Is USPS Covering Up Fla. Incident A La Brentwood?
The recently exposed case of a Florida postal worker who fell ill after handling a leaking package from Yemen brings unsettling memories of the government cover-up in the anthrax scandal that rocked the Washington D.C. post office years ago.
In that case, two employees in D.C.’s Brentwood Post Office, who had handled anthrax-contaminated letters, died. Government officials, however, covered up the danger and kept the facility open for days, unbeknownst to other employees whose lives were at risk. Judicial Watch represented hundreds of U.S. Postal Service (USPS) workers in a lawsuit against the government for its reprehensible treatment of the employees who processed the anthrax-contaminated letters at the facility.
Besides the two employees who died, many others still suffer health complications related to the anthrax exposure that the government tried to hide from the American public. During the course of JW’s investigation, stunning information and a diary/log written by Brentwood’s facility plant manager revealed that government officials knew that “mail was leaking” anthrax spores into the environment and that multiple anthrax spore swab tests “tested hot.”
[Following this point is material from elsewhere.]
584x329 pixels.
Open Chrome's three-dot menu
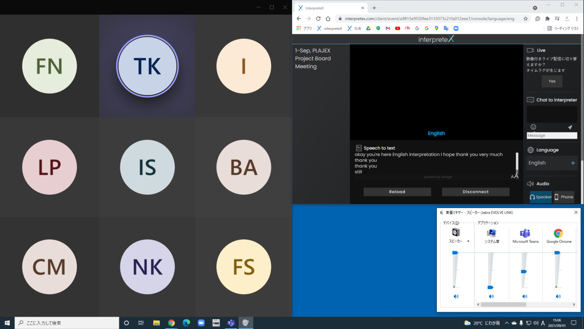coord(578,18)
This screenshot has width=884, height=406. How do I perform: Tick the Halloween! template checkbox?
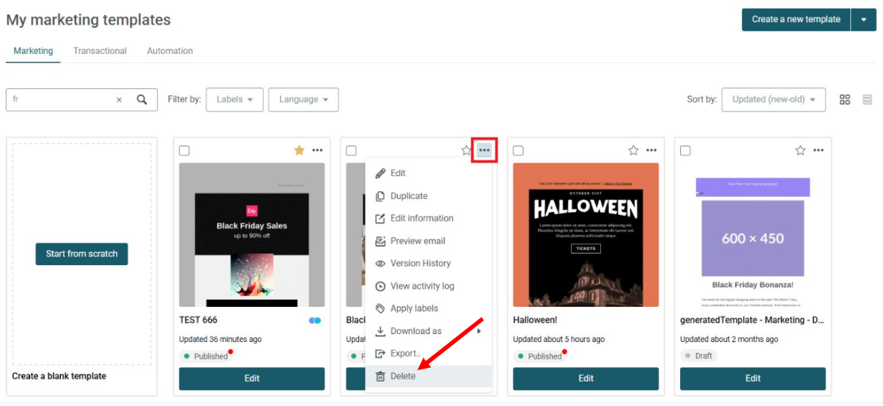[x=518, y=151]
That was in 2001. Now fast forward to this month’s news report about a Florida USPS employee who got really sick last year after handling a leaking package from Yemen at an Orlando mail-sorting facility. The parcel was leaking a brown viscous substance, according to the news story and the postal employee, a 44-year-old man named Jeffery Lill, is quite sick with tremors, extreme fatigue, liver and neurological problems consistent with toxic exposure.
Postal officials refuse to investigate and have said through attorneys that the incident never occurred. However, the investigative journalism team that published the exposé uncovered related documents and interviewed two whistleblowers who confirmed what happened. Because of that article, which got picked up nationally by many newspapers, the federal agency charged with assuring safe and healthful working conditions, Occupational Safety and Health Administration (OSHA), has finally launched an investigation.
Prior to the media attention however, OSHA blew off repeated requests from the sick worker and his family to investigate the matter. The sick postal employee’s mom reveals in the news story that exposed this scandal that she’s spoken to OSHA “a number of times and each time they just flipped me off.” The U.S. Postal Service remains in cover-up mode, however.